A few decisions have examined whether particular levels of expenditures constituted a substantial part of the charity's activities. In one case, expenditures of 5% of the charity's total activities was held to be not substantial, and that percentage is sometimes cited as a "safe harbor" limit. Another case found that expenditures of 16 to 20 percent annually during the course of four years was substantial. Again, neither of these percentage ranges is conclusive in applying the Substantial Part Test.
- Effort dedicated to lobbying activity, which includes time spent (both in absolute hours and as a percentage of the Meeting's overall activities) by both employees and volunteers.
- Importance of the lobbying activity to the organization: What is the relative place of the lobbying action in the Meeting's overall agenda and activities?
- Duration of lobbying activity: For how long a period of time did the organization engage in lobbying activity?
- Continuity of lobbying activity: Has the organization been engaging in lobbying activity on a more or less continuous basis, or is it something that has occurred only occasionally?
- Type of lobbying activity. The Substantial Part Test does NOT explicitly make a distinction between direct lobbying and grass roots lobbying. Nonetheless, because the Expenditures Test assigns very different limits to these two types of lobbying (and reflects a clear bias against grass roots lobbying), the manner in which a Meeting conducts a lobbying effort may be pertinent in determining whether the action is a substantial part of its overall activities.
- The "Expenditures Test" looks only at the percentage of an organization's total expenditures that are spent on lobbying to determine whether the organization is engaging in excessive political activity.

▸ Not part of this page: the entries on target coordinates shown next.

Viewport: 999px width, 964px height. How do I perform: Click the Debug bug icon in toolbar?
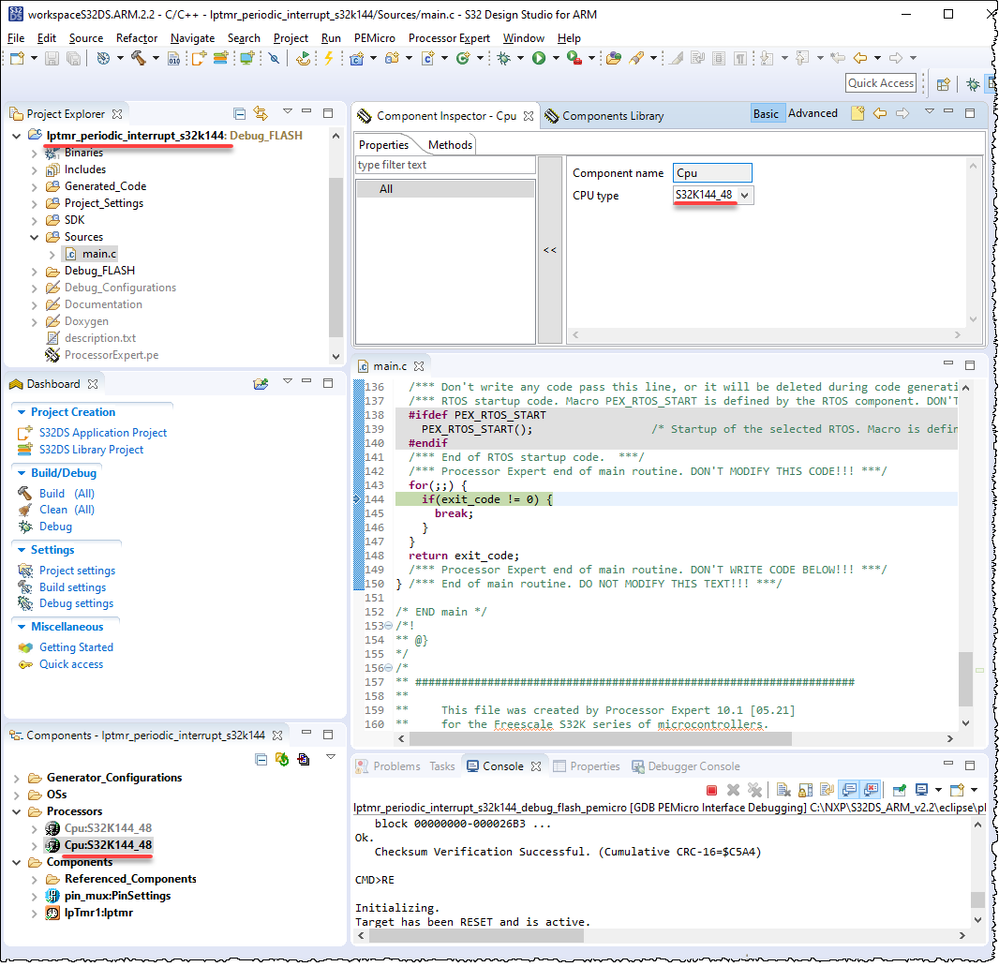pos(504,58)
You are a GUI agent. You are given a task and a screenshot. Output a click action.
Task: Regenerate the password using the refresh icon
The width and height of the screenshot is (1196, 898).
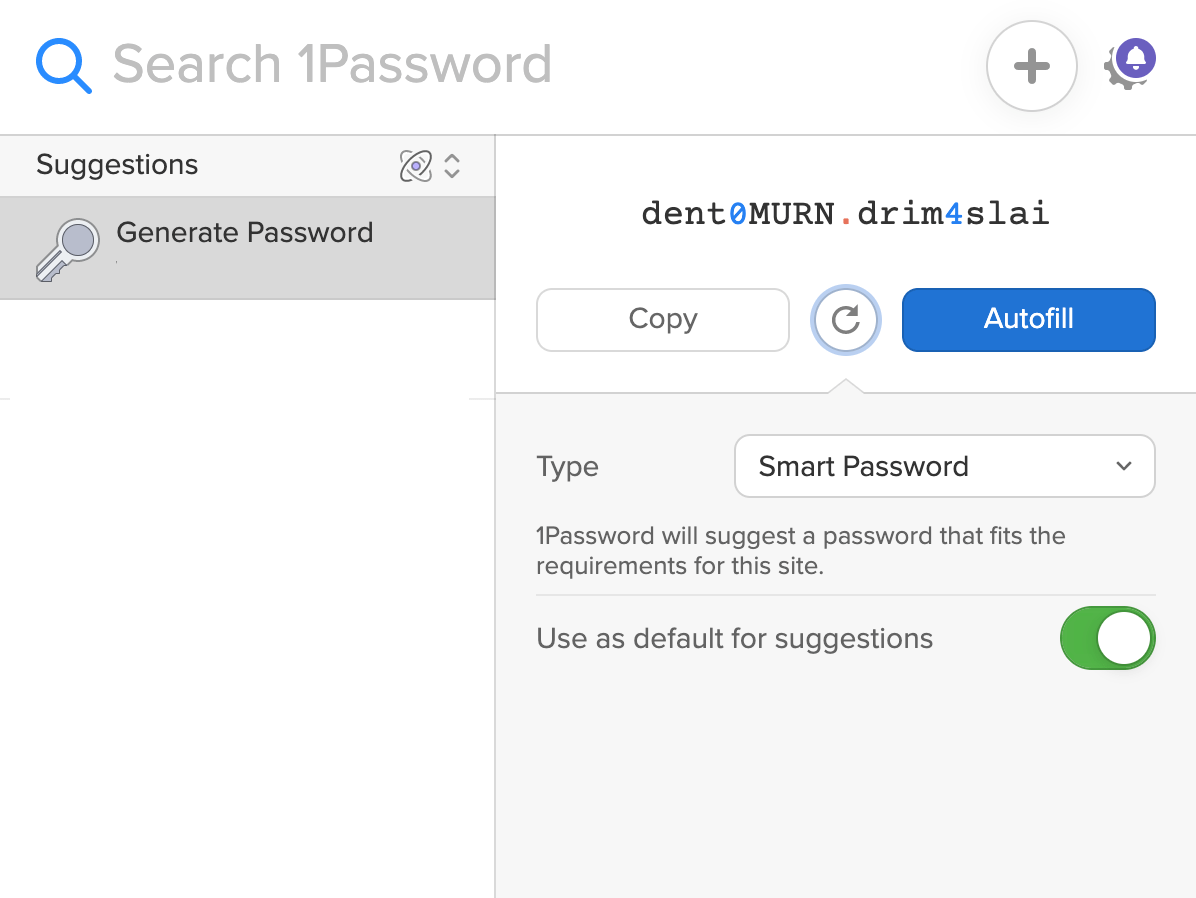pos(845,320)
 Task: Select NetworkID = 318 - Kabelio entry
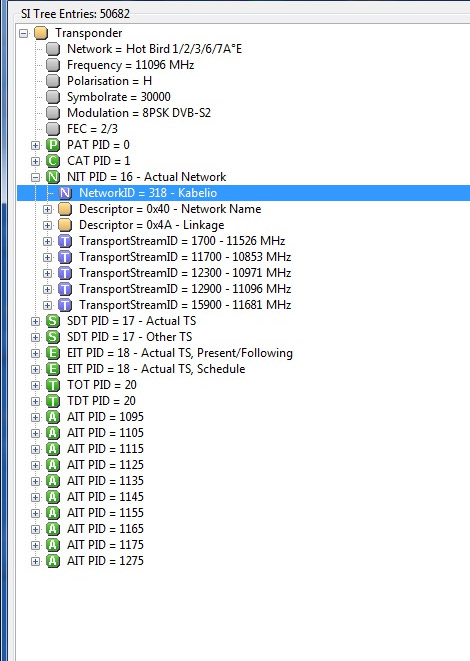pos(148,193)
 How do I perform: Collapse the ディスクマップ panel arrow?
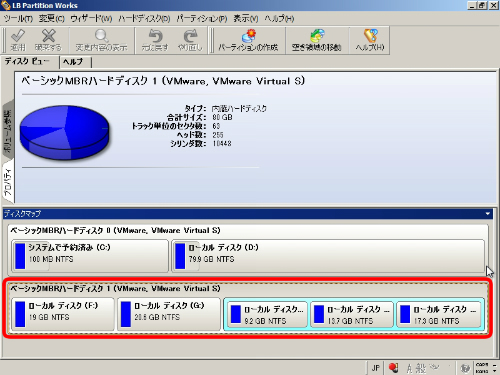pos(488,214)
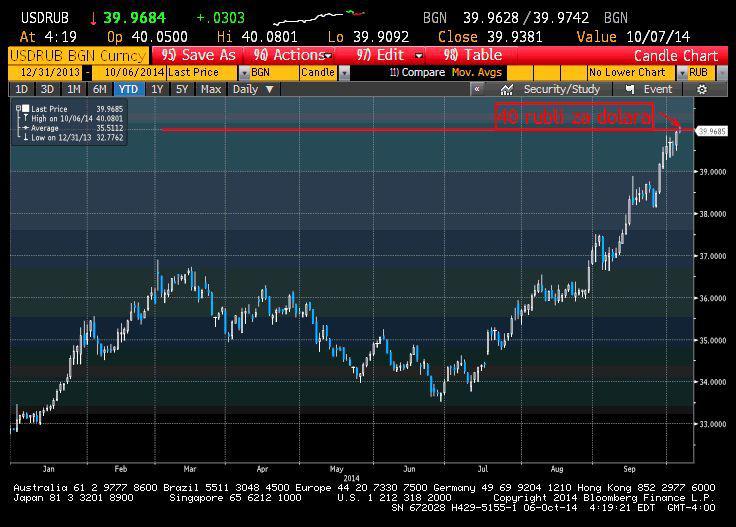Select the YTD time range

129,89
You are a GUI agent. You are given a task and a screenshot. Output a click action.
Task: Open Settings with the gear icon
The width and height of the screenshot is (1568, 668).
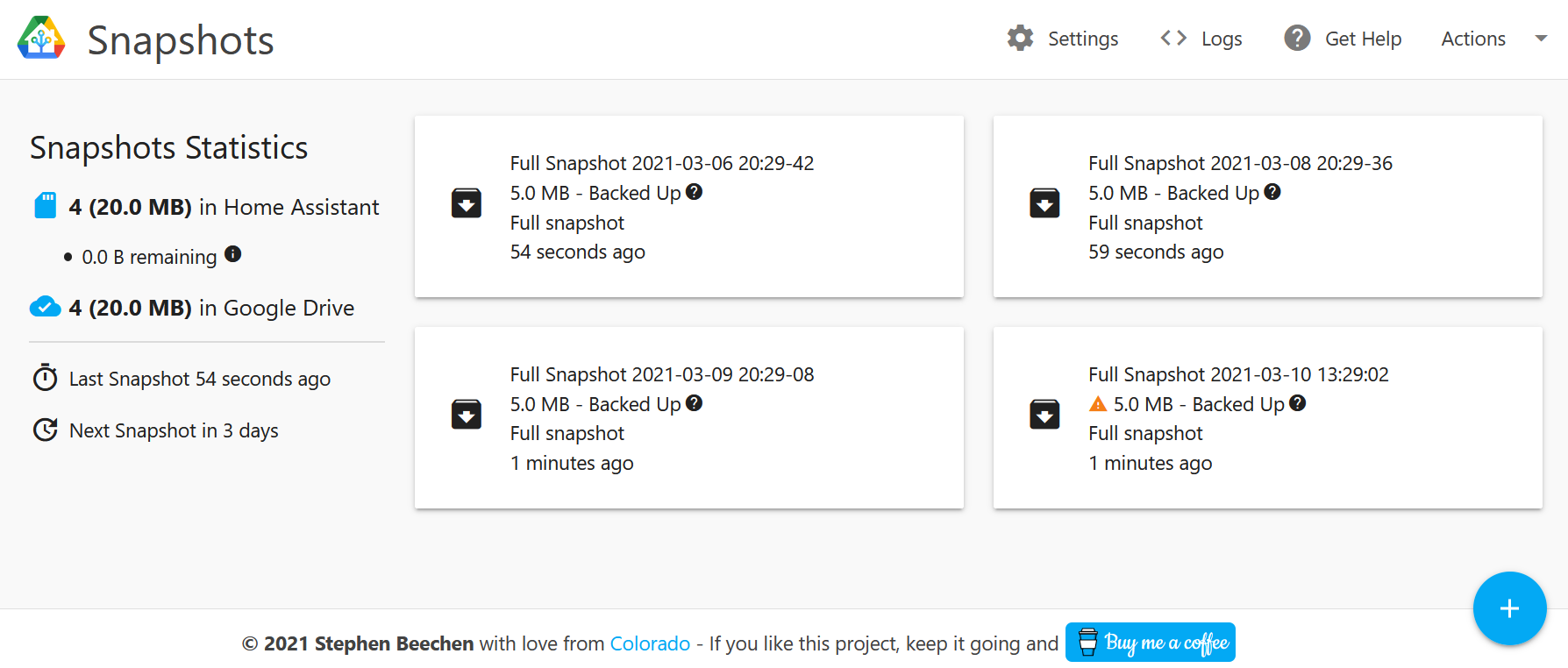1020,39
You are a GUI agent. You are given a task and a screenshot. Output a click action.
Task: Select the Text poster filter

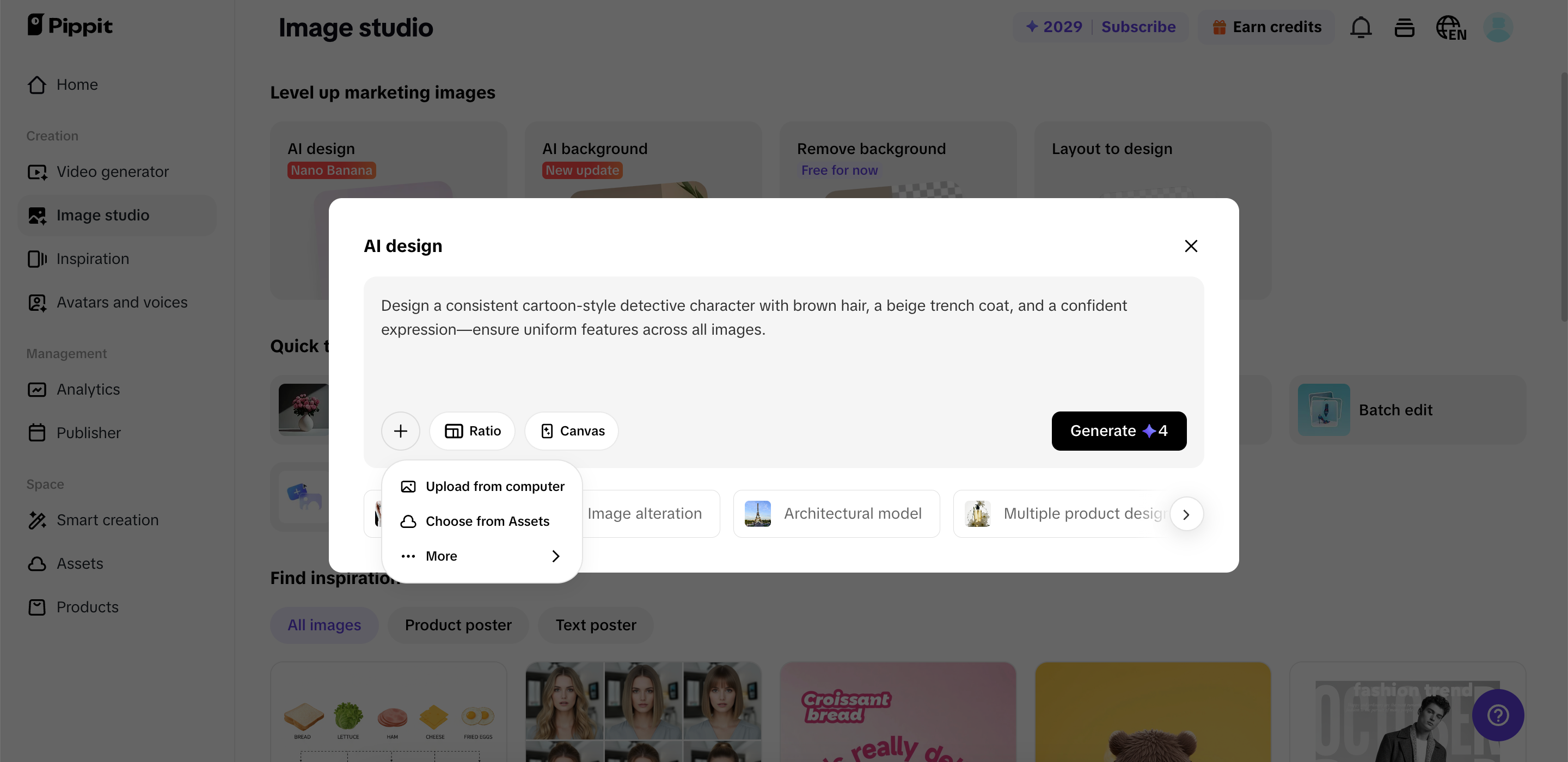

Under the Expenditures Test, a charity may spend up to 20% of its expenditures on direct lobbying and up to 5% on grass roots lobbying without running afoul of the 501(c)(3) restriction on political activity. For example, if a charity spent a total of $100,000 during the year on all of its activities, it could safely spend up to $20,000 of that on direct lobbying and up to $5,000 on grass roots lobbying without being deemed to have engaged in excessive political activity. (In addition, the consequence of exceeding these ceilings is limited to having to pay a tax on the excess political spending, unless the organization exceeds either ceiling by an average of 150% over a period of four years.) Again, these percentage limits are neither directly applicable to, nor conclusive in applying, the Substantial Part Test.
- Electioneering
Remember, 501(c)(3) contains an absolute prohibition on tax exempt institutions participating in "any political campaign on behalf of (or in opposition to) any candidate for public office". None of the tests nor percentage guidelines discussed above are even relevant to electioneering activity by a Meeting.
- Issues Not Addressed in These Guidelines
- These Guidelines do not consider state tax exemption issues that may be pertinent when a Meeting engages in political activity.
- These Guidelines do not answer the question: Will my Meeting lose its tax exemption if we engage in specific political activities? In part this is because of the many ambiguities present in determining whether the activities are "excessive" under the Substantial Part Test. There also may be difficult questions that have to be answered to determine whether particular actions even constitute lobbying. Most importantly, examining the potential tax consequences for a Meeting of participating in particular political actions requires considering all of the activities in the life of that Meeting and how these political actions relate to the Meeting's overall spirit and mission.
- These Guidelines do not answer the question: Should my Meeting engage in a political activity if we could lose our tax exemption as a result? The Internal Revenue Code can not prohibit Meetings from participating in the political life of our nation. The Code can only "punish" Meetings for engaging in political activity by denying them certain tax benefits. Whether a Meeting should engage in a political activity if it risks losing its tax exemption as a result can only be discerned in worship and discussion among its members. These Guidelines seek only to provide a framework to assist in undertaking that spiritual discernment.